(Data for processing)

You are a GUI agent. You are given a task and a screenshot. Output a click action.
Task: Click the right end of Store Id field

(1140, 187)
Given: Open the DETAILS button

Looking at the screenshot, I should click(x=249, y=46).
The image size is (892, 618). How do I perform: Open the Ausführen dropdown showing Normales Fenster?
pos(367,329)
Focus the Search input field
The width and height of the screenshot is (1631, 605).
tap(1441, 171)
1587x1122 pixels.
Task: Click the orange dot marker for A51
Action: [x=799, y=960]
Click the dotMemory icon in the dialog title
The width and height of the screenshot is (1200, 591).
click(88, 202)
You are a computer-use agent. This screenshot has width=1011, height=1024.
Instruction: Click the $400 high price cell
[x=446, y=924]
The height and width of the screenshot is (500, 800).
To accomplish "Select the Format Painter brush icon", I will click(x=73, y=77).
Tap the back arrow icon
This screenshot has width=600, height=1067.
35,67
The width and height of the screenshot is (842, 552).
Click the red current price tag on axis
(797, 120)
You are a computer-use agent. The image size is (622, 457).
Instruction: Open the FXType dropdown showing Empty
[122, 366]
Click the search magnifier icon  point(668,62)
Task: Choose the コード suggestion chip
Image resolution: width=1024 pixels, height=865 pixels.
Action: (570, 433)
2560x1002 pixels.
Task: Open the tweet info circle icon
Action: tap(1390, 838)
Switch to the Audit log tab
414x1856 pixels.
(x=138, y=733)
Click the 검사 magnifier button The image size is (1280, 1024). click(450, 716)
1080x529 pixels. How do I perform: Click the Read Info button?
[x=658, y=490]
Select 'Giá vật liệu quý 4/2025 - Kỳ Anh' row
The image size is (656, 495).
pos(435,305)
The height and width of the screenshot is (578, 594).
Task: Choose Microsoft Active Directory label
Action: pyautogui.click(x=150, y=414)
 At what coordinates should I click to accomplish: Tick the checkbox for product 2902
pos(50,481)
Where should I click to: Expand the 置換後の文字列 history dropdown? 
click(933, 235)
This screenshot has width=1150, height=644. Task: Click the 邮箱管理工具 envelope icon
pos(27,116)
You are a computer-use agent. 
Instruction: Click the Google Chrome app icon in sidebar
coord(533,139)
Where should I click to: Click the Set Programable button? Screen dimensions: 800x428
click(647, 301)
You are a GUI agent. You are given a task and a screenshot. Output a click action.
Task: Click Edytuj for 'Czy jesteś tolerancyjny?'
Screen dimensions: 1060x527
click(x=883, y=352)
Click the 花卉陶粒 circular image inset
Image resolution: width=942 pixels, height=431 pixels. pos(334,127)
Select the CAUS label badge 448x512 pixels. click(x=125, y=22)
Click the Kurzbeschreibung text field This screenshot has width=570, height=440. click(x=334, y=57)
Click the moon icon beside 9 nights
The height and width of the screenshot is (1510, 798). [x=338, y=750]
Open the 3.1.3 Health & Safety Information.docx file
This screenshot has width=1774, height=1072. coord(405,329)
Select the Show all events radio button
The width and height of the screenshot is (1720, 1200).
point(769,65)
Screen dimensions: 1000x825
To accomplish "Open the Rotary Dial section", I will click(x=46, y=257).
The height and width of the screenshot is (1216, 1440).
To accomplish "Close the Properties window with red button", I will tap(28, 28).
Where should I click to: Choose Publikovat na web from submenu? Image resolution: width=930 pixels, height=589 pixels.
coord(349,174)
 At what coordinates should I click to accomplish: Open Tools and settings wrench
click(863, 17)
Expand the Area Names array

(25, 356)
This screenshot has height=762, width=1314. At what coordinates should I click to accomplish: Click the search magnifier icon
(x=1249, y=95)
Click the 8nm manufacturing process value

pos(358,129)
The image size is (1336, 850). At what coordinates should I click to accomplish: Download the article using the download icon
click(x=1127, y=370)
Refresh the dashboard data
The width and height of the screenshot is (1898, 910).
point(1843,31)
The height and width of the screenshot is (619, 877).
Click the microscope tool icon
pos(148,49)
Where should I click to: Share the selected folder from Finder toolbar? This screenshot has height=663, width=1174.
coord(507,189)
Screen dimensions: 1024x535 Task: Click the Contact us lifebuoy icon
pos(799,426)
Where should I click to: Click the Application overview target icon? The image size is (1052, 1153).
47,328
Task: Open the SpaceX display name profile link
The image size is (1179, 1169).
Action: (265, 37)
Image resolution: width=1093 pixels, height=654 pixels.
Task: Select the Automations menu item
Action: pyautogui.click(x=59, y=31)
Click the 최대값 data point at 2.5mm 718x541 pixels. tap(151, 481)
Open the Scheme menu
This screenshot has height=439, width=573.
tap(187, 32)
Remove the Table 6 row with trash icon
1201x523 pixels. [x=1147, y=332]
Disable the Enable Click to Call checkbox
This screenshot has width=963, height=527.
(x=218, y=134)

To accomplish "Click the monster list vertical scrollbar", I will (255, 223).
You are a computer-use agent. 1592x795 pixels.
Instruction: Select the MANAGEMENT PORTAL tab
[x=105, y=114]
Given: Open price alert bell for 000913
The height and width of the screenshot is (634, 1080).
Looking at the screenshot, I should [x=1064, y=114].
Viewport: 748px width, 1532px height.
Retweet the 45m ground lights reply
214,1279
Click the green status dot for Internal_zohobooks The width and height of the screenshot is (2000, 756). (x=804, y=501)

(End Data for processing)

- **What you have to do**: Across the data above, how many lines include the word "computer"? Give only the number.

- **Problem solution**: 4